[Start of section]

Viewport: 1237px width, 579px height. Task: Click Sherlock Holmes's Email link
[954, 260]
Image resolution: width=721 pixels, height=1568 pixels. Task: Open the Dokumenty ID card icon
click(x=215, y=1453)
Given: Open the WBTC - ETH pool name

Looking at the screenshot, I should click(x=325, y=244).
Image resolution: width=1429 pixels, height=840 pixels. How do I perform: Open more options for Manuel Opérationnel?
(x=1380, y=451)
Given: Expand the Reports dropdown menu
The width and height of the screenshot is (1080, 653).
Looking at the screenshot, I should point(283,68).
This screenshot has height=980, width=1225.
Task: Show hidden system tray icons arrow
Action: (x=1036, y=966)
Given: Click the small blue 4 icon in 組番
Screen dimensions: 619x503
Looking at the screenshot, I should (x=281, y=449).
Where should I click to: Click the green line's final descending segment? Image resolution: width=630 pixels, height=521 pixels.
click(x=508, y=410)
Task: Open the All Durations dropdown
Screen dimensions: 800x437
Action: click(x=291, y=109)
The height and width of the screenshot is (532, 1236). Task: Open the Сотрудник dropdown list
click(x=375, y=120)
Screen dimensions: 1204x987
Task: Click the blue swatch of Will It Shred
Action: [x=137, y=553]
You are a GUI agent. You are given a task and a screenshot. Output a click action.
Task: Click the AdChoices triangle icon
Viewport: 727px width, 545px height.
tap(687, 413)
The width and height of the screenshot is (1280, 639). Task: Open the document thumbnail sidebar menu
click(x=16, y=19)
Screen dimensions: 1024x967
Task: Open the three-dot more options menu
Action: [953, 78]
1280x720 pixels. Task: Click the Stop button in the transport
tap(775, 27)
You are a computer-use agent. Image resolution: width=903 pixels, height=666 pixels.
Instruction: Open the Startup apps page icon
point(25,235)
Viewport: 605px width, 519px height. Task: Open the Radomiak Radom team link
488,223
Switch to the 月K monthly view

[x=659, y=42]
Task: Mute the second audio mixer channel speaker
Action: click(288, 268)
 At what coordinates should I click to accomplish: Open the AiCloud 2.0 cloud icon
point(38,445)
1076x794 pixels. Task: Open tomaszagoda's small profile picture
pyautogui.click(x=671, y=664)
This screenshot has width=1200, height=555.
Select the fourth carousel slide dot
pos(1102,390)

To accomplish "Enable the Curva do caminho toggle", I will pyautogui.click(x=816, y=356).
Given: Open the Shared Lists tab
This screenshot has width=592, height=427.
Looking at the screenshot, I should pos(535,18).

[End of section]

_PROBLEM TO SOLVE_
Every line from the top of the material through the line containing "Task: Open the All Durations dropdown" must be transcribed exactly, and no other line may appear.

_SOLUTION_
Viewport: 1237px width, 579px height. Task: Click Sherlock Holmes's Email link
[954, 260]
Image resolution: width=721 pixels, height=1568 pixels. Task: Open the Dokumenty ID card icon
click(x=215, y=1453)
Given: Open the WBTC - ETH pool name

Looking at the screenshot, I should click(x=325, y=244).
Image resolution: width=1429 pixels, height=840 pixels. How do I perform: Open more options for Manuel Opérationnel?
(x=1380, y=451)
Given: Expand the Reports dropdown menu
The width and height of the screenshot is (1080, 653).
Looking at the screenshot, I should point(283,68).
This screenshot has height=980, width=1225.
Task: Show hidden system tray icons arrow
Action: (x=1036, y=966)
Given: Click the small blue 4 icon in 組番
Screen dimensions: 619x503
Looking at the screenshot, I should (x=281, y=449).
Where should I click to: Click the green line's final descending segment? Image resolution: width=630 pixels, height=521 pixels.
click(x=508, y=410)
Task: Open the All Durations dropdown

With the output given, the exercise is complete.